> Problem description
Lay out the lines of the items from the line with "Given: Click 'For" to the line with "Action: tap(280, 633)" as a JSON list of strings, one string per line, with blank lines left out.

> Extracted entries
━━━━
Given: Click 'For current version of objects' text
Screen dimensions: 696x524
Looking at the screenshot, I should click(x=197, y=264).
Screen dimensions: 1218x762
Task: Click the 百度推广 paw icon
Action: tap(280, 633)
━━━━
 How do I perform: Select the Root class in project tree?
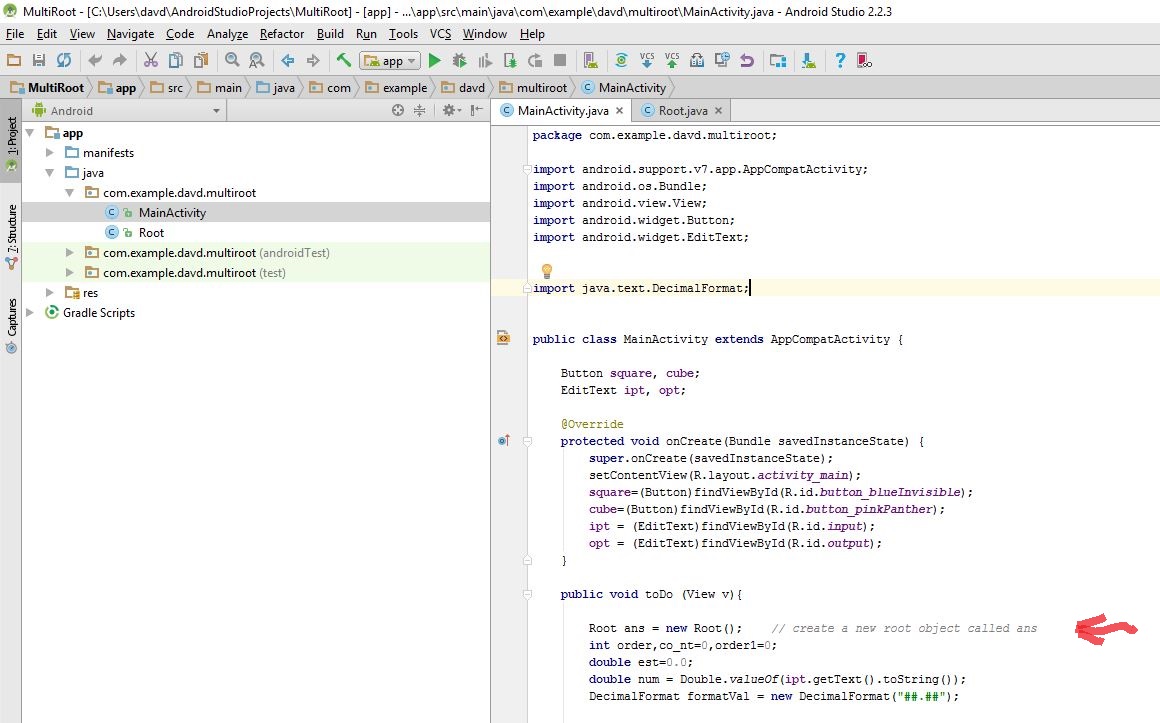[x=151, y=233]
━━━━
> In response
[
  "Given: Click 'For current version of objects' text",
  "Screen dimensions: 696x524",
  "Looking at the screenshot, I should click(x=197, y=264).",
  "Screen dimensions: 1218x762",
  "Task: Click the 百度推广 paw icon",
  "Action: tap(280, 633)"
]